2.2. In Vitro Degradation

Collagenase IA (from Clostridium histolyticum, EC 3.4.24.3, Sigma-Aldrich,) was dissolved in phosphatebuffered saline (PBS, 0.05 M, pH 7.4) at 1.0 U/ml. The scaffolds were cut into squares (3 × 3 cm, n = 3 per time point) and weighted. The samples were incubated in 5 ml of enzyme solution for 1, 3, 6, 12 and 18 days at 37˚C under slow shaking, and in PBS under otherwise identical conditions as a control. The degradation products and remains were collected for analysis at 1, 3, 6, 12 and 18 days, and the degradation solution was replaced with a fresh enzyme solution every 3 days. The samples at each time point were rinsed with deionized water and then lyophilized. Quantitative changes were expressed as the percentage of weight retained relative to the initial dry weight.

2.3. The Morphological and Conformational Change in the Scaffolds

After enzymatic degradation, the scaffolds were lyophilized and examined by scanning electron microscopy (SEM, S-570, Hitachi, Japan). For the molecular conformation measurements, Fourier-transform infrared spectroscopy (FTIR) analysis was performed using a Nicolet 5700 spectrometer (Thermo Scientific, USA). The infrared spectra were analyzed in the amide I region (1595 - 1705 cm−1) using Opus 6.5 software (Bruker, Germany). Deconvolution was performed using a Lorentzian line shape with a half-bandwidth of 25 cm−1 and a noise reduction factor of 0.3. The FTIR spectra were curve-fitted to measure the relative areas of the amide I region components [4,19].

Collected material |

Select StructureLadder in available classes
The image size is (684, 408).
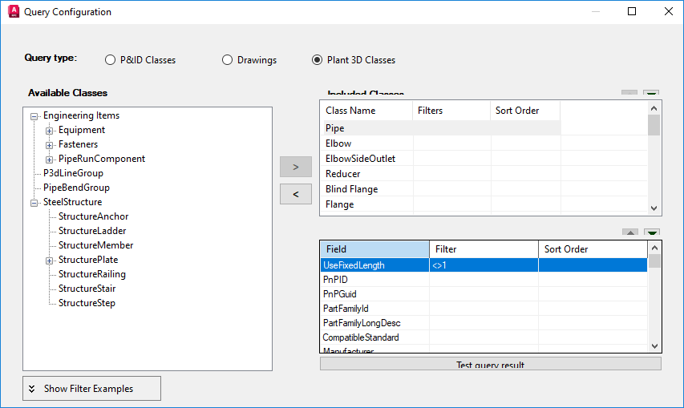tap(92, 231)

Task to complete | Copy word for word everything in the scaffold degradation methods text from "After enzymatic degradation, the" down to "region components [4,19].". Rely only on the methods text about scaffold degradation, not on the listing.

Result for this task |
After enzymatic degradation, the scaffolds were lyophilized and examined by scanning electron microscopy (SEM, S-570, Hitachi, Japan). For the molecular conformation measurements, Fourier-transform infrared spectroscopy (FTIR) analysis was performed using a Nicolet 5700 spectrometer (Thermo Scientific, USA). The infrared spectra were analyzed in the amide I region (1595 - 1705 cm−1) using Opus 6.5 software (Bruker, Germany). Deconvolution was performed using a Lorentzian line shape with a half-bandwidth of 25 cm−1 and a noise reduction factor of 0.3. The FTIR spectra were curve-fitted to measure the relative areas of the amide I region components [4,19].